When I started programming AMTmega8 in assembly, I made a list of the basic instructions and another for the I/O registers on excel.

I usually have a look at these two lists while writing a code, just to be sure since my memory is rather short lately (I am 70).

I attached the worksheet as it is. I hope you will like it even a little

## Attachment(s):

I will follow the AVR standard

If R10: R11 (L: H) is equal to R12: R13 (L: H) do nothing

If R10: R11 (L: H) is greater than R12: R13 (L: H) increments R14: R15 (low: High)

If R10: R11 (L: H) is less than R12: R13 (L: H) decrees R14: R15 (L: H)

Unsigned values

I usually wrote your lines as:

If R11:R10 (H:L) is equal to R13:R12 (H:L) do nothing

If R11:R10 (H:L) is greater than R13:R12 (H:L) increment R15:R14 (high:low)

If R11:R10 (H:L) is less than R13:R12 (H:L) decrease R15: R14 (H:L)

There are 2 compare instructions, CP and CPC (as on #2).

Also there are conditional instructions; as BREQ (branch if equal), BRSH (branch if same or higher) and BRLO (branch if lower). You will need to use them all (well just 2 conditional instructions... don't forget RJMP).

Last Edited: Sun. Nov 10, 2019 - 07:10 PM

Any kind of compare is really just a subtraction. If Z is set at the end the two were equal if C is set the one being subtracted is larger than the one it us subtracted from. If neither us set it is larger.

Thing is that apart from SBIW (which doe not help here) the AVR doesn't do 16 but subtracts so you need to double up with a SUB then an SBC.

clawson wrote:
Any kind of compare is really just a subtraction.

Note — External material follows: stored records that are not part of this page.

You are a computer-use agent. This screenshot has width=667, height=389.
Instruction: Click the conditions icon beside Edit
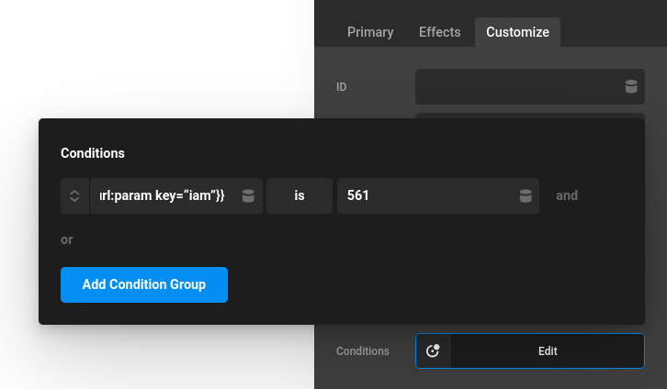(x=434, y=351)
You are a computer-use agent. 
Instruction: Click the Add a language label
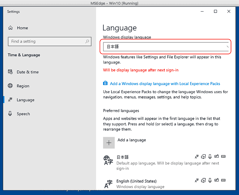pyautogui.click(x=132, y=140)
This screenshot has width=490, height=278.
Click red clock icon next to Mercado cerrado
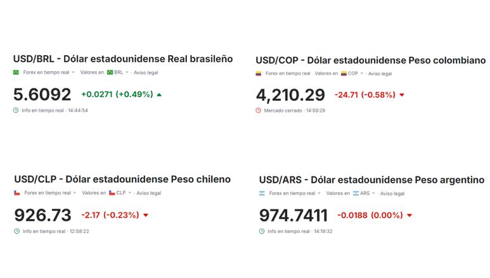click(x=258, y=110)
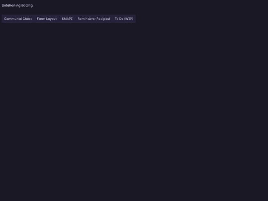Click the word Communal in the first tab
The height and width of the screenshot is (201, 268).
pyautogui.click(x=13, y=19)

Exactly, CP and CPC are just like SUB and SBC, except that the result is discarded, and only the flags are changed.

So, comparing multibyte values is just like adding or subtracting, first you perform the regular operation (ADD/SUB/CP) on the lowest order byte, then the operation with carry (ADC/SBC/CPC) on the successive higher order bytes.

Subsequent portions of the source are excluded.